To load Type 3 slowly changing dimension, you extract data from the source and then transform them before directly load them into the target. You achieve this by the following mapping graph where data are first extracted from GEO_SRC, transformed by a series of operators, and finally loaded into GEO_DIM_TYPE3. Figure A-13 shows an example of this mapping.

Figure A-13 Type 3 SCD Mapping

Description of Figure A-13 follows
Description of "Figure A-13 Type 3 SCD Mapping"

Use the following steps to create a Type 3 SCD:

Step 1: Detect a Match

First of all, for each source row from GEO_SRC, you need to figure out if it has matched a current dimension record in GEO_DIM_TYPE3. To do this, a Joiner is used to match GEO_SRC with GEO_DIM_TYPE3 exclusively (using outer join) by natural key columns as the join condition.

Step 2: Populate Current Values

For Type 3 SCD, you always overwrite current value columns of the target with that of the source. You accomplish this by creating mapping lines from Joiner output directly into the target, GEO_DIM_TYPE3.

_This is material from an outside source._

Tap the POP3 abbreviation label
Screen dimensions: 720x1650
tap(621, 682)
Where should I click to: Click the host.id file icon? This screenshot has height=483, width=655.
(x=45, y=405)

Step 3: Populate Previous Value Columns by Expression

For Type 3 SCD, it matters to you when and how to overwrite previous value columns of the target, including CITY POPULATION_OLD, CITY STATE_BUDGET_OLD, and CITY STATE_NAME_OLD.

Specifically you need to:

  • Overwrite previous value column with current value column of the target, if current value of the target is different from that of the source; or

  • Otherwise, no change is required for the previous value column.

To achieve this, build an Expression from the previous Joiner result and instantiate the expression using a CASE expression. Figure A-14 shows an example of how to instantiate the expression using a CASE expression.

Figure A-14 Case Expression

Description of Figure A-14 follows
Description of "Figure A-14 Case Expression"

Step 4: Populate Surrogate Keys

This is similar to what you have done for Type 1 SCDs. Refer to "Step 1: Populate the Surrogate Key" for details.

Step 5: Configure Target Properties

This is also similar to what you have done for Type 1 SCDs.

  • You need to configure the loading type of GEO_DIM_TYPE3 to be UPDATE/INSERT.

  • CITY_ID is the surrogate key and is to be loaded only when inserting rows.

  • CITY_NAME is the natural key and is to be loaded only when inserting rows. It is also to be matched when updating rows.

  • Others are to be loaded both when inserting and updating rows.

Step 6: Generate Code

If your target database type (configurable from warehouse module configuration properties) is set to Oracle9i, the MERGE feature is ensured for you when you generate code.

Deploying and Loading Slowly Changing Dimensions

Once you have constructed dimensions and mappings, you proceed to deploy and execute them through Deployment Manager. Run mappings using set-based mode with an Oracle9i database as your target to ensure optimal performance.